Der Esel und der Elefant hatten wieder einmal gestritten, ziemlich heftig sogar. Es war ja nicht das erste Mal gewesen, aber diesmal reichte es dem Esel. „So ein sturer Dickhäuter“, dachte er, „Blödrüssel! Zirkustier!“ Solche Sachen fielen dem Esel ein und man darf annehmen, dass er zurecht aufgebracht war.
Diesmal war der Esel sogar sehr aufgebracht und er konnte den Gedanken an den blöden Elefanten gar nicht aus dem Kopf bekommen. Der Gedanke war wie ein großer Ballen Stroh und der Esel begann, diesen Ballen Stroh herumzutragen. Anfangs trug er ihn einfach so herum, dann trug er ihn dem Elefanten sogar nach. Der Esel war von seinem Naturell her ein bisschen nachtragend und so war es ganz natürlich für ihn, dem Elefanten diesen Ballen Gedankenstroh nachzutragen. Er trug ihn am Morgen beim Aufwachen, zu Mittag, wenn es heiß war, und sogar am Abend, als er ohnehin schon müde war. Es ist nicht leicht, jemandem etwas nachzutragen, wenn man schon müde ist. Aber der Esel schaffte das. Wo käme man da auch hin, würde man das nicht tun? Was glaubte denn der Blödrüssel eigentlich?

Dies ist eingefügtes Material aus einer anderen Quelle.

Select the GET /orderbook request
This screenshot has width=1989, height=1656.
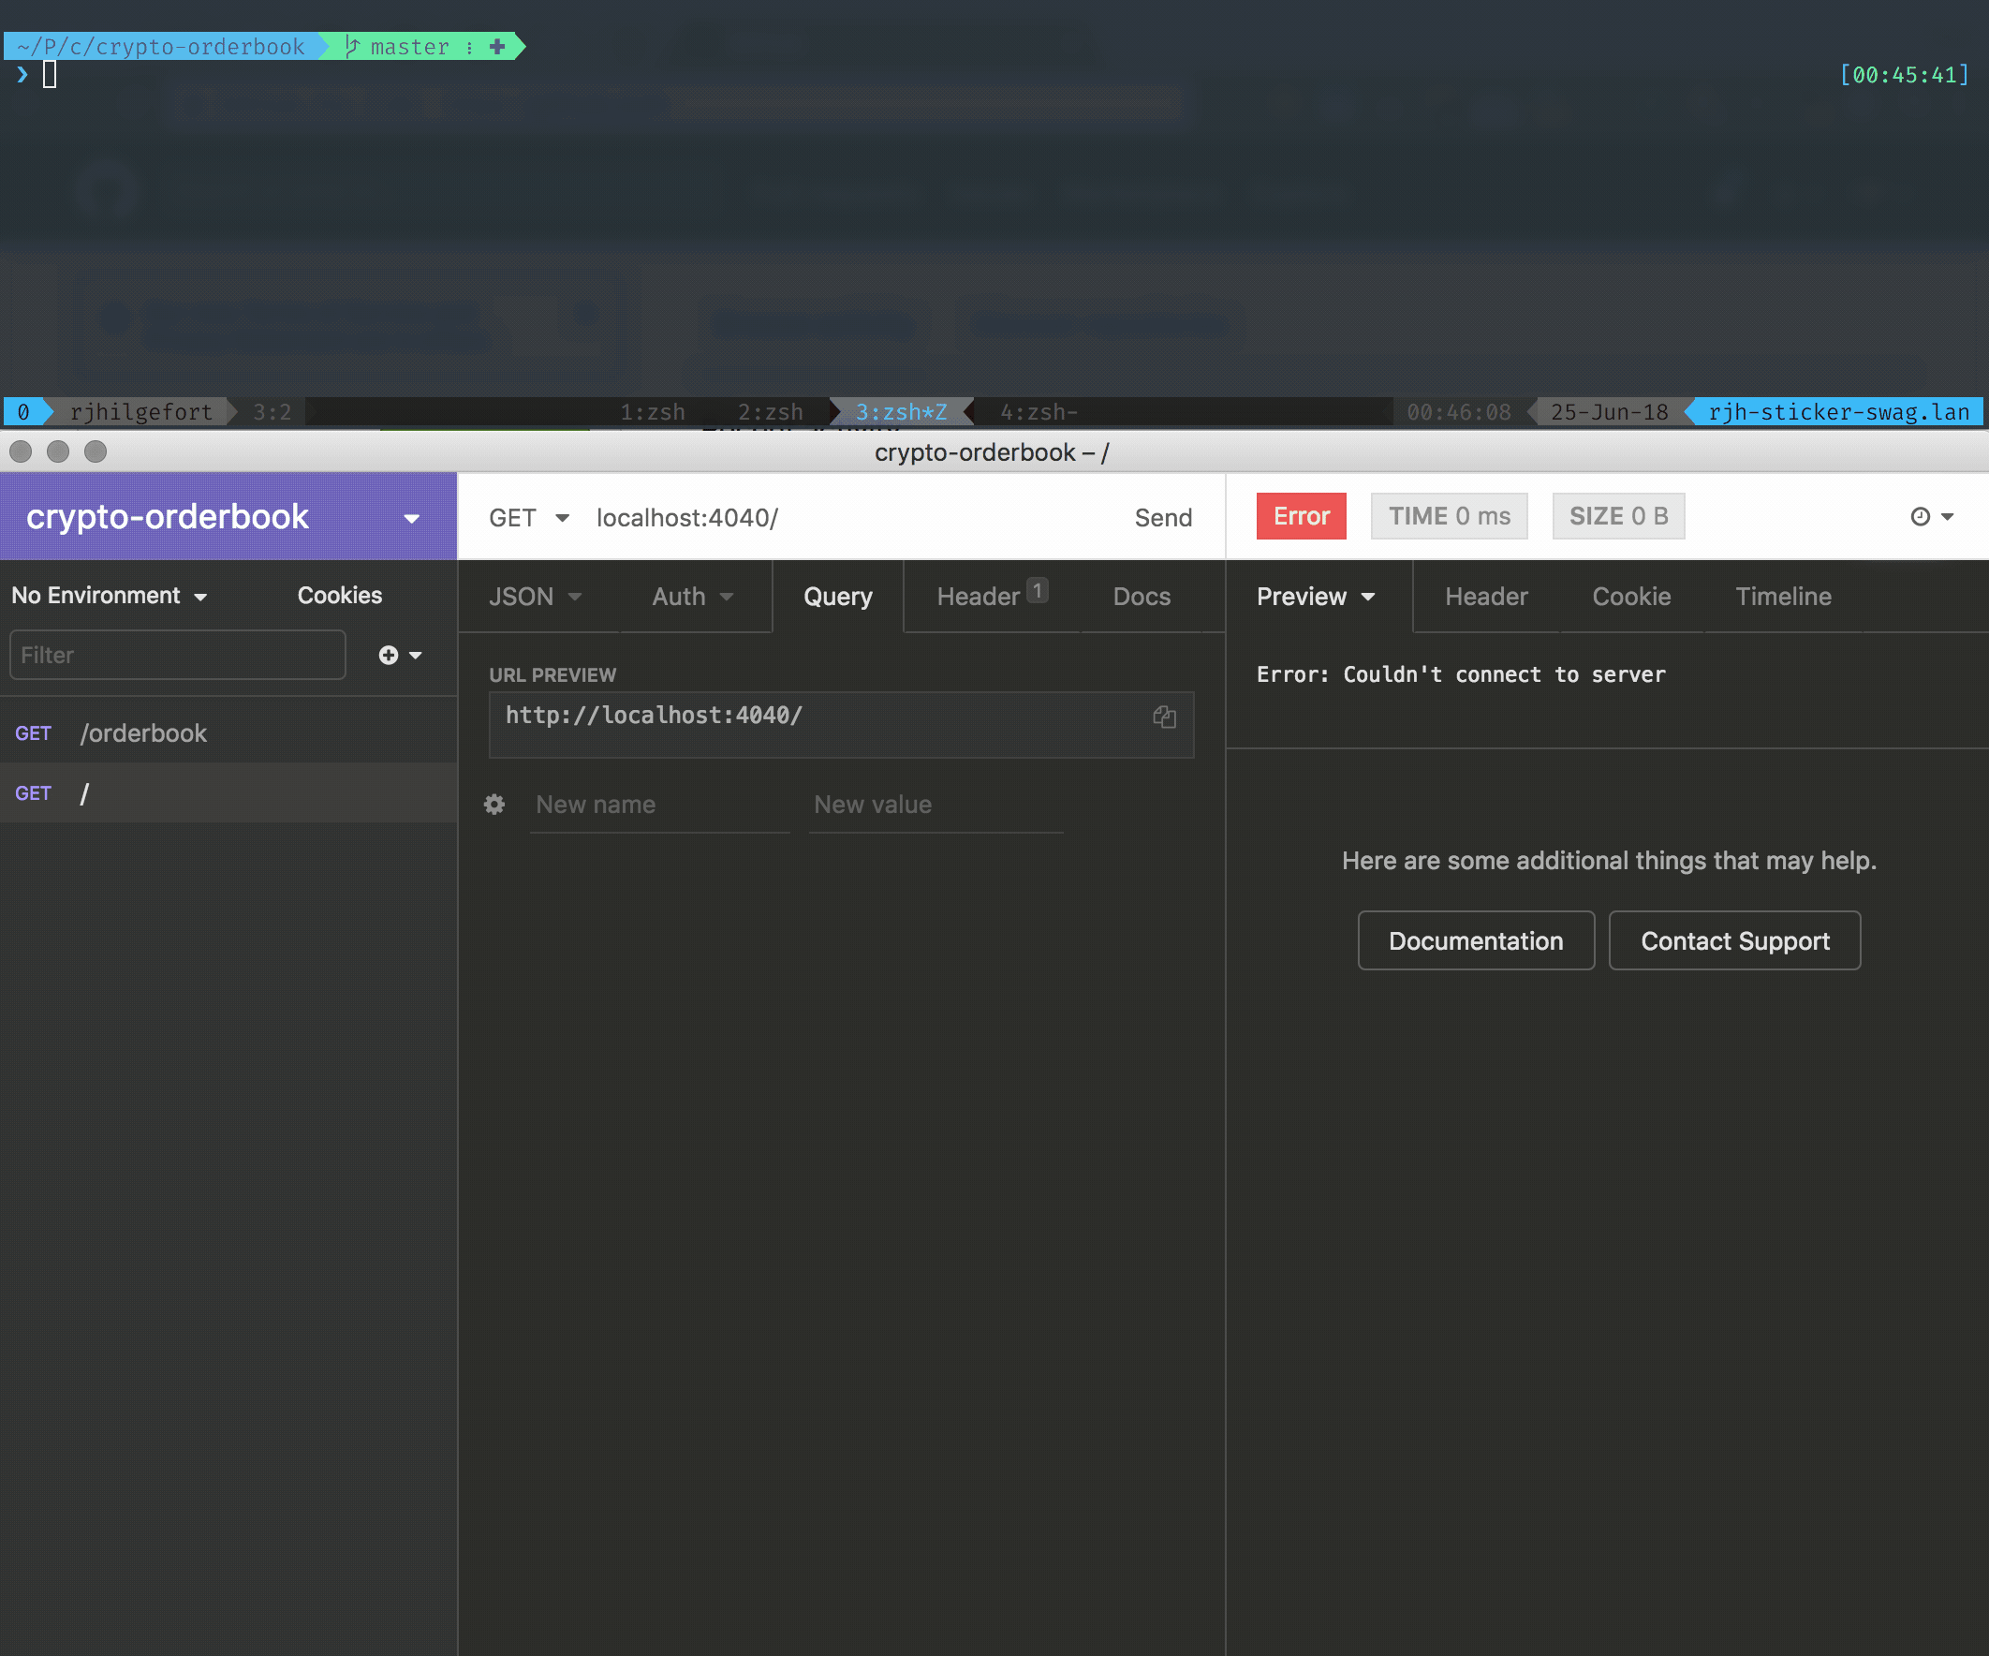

Um die Wahrheit zu sagen, glaubte der Elefant gar nichts und er wusste auch nichts davon, dass der Esel ihm etwas nachtrug. Der Elefant lebte sein bedächtiges Elefantenleben, rieb sich an Bäumen, paarte sich ab und zu und blies Wasser aus seinem Rüssel. Es ging ihm offen gestanden recht gut und er dachte kaum an den Esel.
Der Esel hingegen dachte doch recht oft an den Elefanten, was ja auch verständlich ist, wenn man bedenkt, dass er ihm dauernd etwas nachtrug. Die Last machte sich bald bemerkbar, vor allem weil der Esel auch anderen etwas nachtrug. So war er eben, der Esel. Und er begann sich zu ärgern. Da trug er dem Elefanten etwas nach, etwas echt Schweres sogar, und dem schien es gut zu gehen. Der rieb sich einfach an Bäumen, paarte sich ab und zu und blies Wasser aus seinem Rüssel.
Der Esel bemühte sich noch mehr und trug es dem Elefanten noch mehr nach. „So, da hast du es!“, sagte er, und: „Da siehst du, was du davon hast!“ Aber der Elefant sah es nicht und hatte nichts und nahm das, was der Esel ihm da nachtrug, nicht an.
„Was machst du denn für ein saures Gesicht?“, fragte die Schildkröte den Esel eines Tages. „Ja, siehst du denn nicht, wie schwer ich zu tragen habe?“, antwortete der Esel. „Aber du trägst ja gar nichts“, sagte die Schildkröte und rieb sich die Augen, weil es ja sein konnte, dass sie vielleicht irgendetwas am Rücken des Esels nicht gesehen hatte. Aber nein, da war nichts. „Und es ist so ein schöner Tag“, setzte sie hinzu, „magst du nicht mit uns schwimmen gehen? Der Elefant ist auch schon unten am See.“
„Ah, der Dickhäuter, der Elende“, schnaubte der Esel, „der ist doch Schuld, dass ich so schwer trage.“
„Ja, was trägst du denn?“
„Ein schweres Los!“, brüllte der Esel.
„Lass es doch einfach hier fallen“, sagte die Schildkröte, „hier im Schatten liegt es gut und wartet auf dich. Und du kannst mit uns schwimmen gehen.“
„Was?“, wunderte sich der Esel, „einfach so fallen lassen?“
„Warum nicht?“, sagte die Schildkröte, „wenn du dich entschieden hast, dem Elefanten etwas nachzutragen, dann kannst du dich auch dafür entscheiden, damit aufzuhören.“
Das kam dem Esel sehr klug vor. Man konnte es ja einmal probieren. Und er ließ sein schweres Los, diesen riesengroßen Ballen Gedankenstroh, an dem der Elefant Schuld war, einfach fallen. Hier im Schatten unter dem Olivenbaum.
„Du kannst es ihm ja später wieder nachtragen“, lachte die Schildkröte und drehte sich um. Der Esel ging ihr nach und fühlte sich leicht und unbeschwert. „Was bin ich doch für ein Esel“, dachte er, „nachtragend sein ist ja voll anstrengend“. Und je näher sie dem See kamen, desto weniger ging es ihm das schwere Los ab, das da hinten im Schatten lag.